# Neural network

Let’s now move on to building a functional neural network capable of forecasting temperature. To do this, we first need to choose the most suitable tool for our task. There are several powerful open-source libraries available for developing neural networks, such as Google’s JAX or TensorFlow, and Meta’s PyTorch—all well-equipped for a project of this scope. However, since work with PyTorch had already begun prior to my arrival, we decided to continue using it. PyTorch is a well-established library with extensive documentation and community support. It's also known for being intuitive, supports easy integration with CUDA for faster training, and follows an object-oriented approach where most components are implemented as classes. We will now dive into the core of our project.

## Data management in PyTorch

In [2]:
import numpy as np
import matplotlib.pyplot as plt 
import pandas as pd
import torch
import joblib
from torch.utils.data import Dataset, DataLoader
from sklearn.preprocessing import StandardScaler
from sklearn.model_selection import train_test_split
from torch.optim.lr_scheduler import ReduceLROnPlateau 
import os
from datetime import datetime

print('Librerías importadas')

timestamp = datetime.now().strftime("%Y%m%d_%H%M%S")
print(timestamp)

hidden1 = 128
hidden2 = 64
hidden3 = 32
layers = [hidden1, hidden2, hidden3]

learning_rate = 0.001

dropout = 0.2
batch_size = 256


run_suffix = f"{hidden1}_{hidden2}_{hidden3}_{dropout}_{batch_size}_{learning_rate}"

Librerías importadas
20250808_114333


Above, we defined the key parameters of our neural network. It consists of three hidden layers with 128, 64, and 32 neurons, respectively. We also set the learning rate, a crucial parameter that controls how quickly the model updates its weights and how effectively it navigates the cost function landscape.

To prevent the network from overfitting or relying too heavily on a few neurons, we included dropout. Additionally, we specified the batch size, which determines how many data samples are processed together before updating the model's weights.

In [3]:
ds = pd.read_csv('WRFTA_v1B.csv')
ds['fecha'] = pd.to_datetime(ds['fecha'])

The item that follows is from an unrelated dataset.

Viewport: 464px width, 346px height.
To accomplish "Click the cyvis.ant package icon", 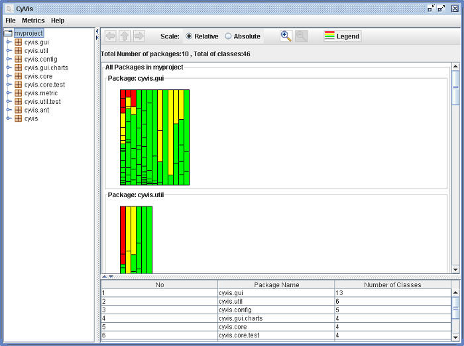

f = ds.drop(columns = ['fecha', 'estacion', 'QSNOW_0','QSNOW_7','QSNOW_12','hora','dia','z_score','mean','std'])
df = df.dropna()
print(df.columns)

X = df.drop(columns =['TA','peso'])
Y = df['TA'] 
weights = df['peso']

# We create a directory to save the model and artifacts
run_name = f"WRFTA_{run_suffix}"
run_dir = f"./Modelos/{run_name}/{timestamp}"
os.makedirs(run_dir, exist_ok=True) 

FileNotFoundError: [Errno 2] No such file or directory: 'WRFTA_v1B.csv'

Given that the initial DataFrame contained highly correlated variables, particularly between measurements of the same variable at different altitudes, we chose to work with a new dataset. The new variables are taken from altitude levels that are significantly farther apart, helping to ensure low correlation between them. Below is a brief explanation of the variables used in our dataset:

General Metadata

fecha: Date of the observation.

estacion: Identifier of the weather station.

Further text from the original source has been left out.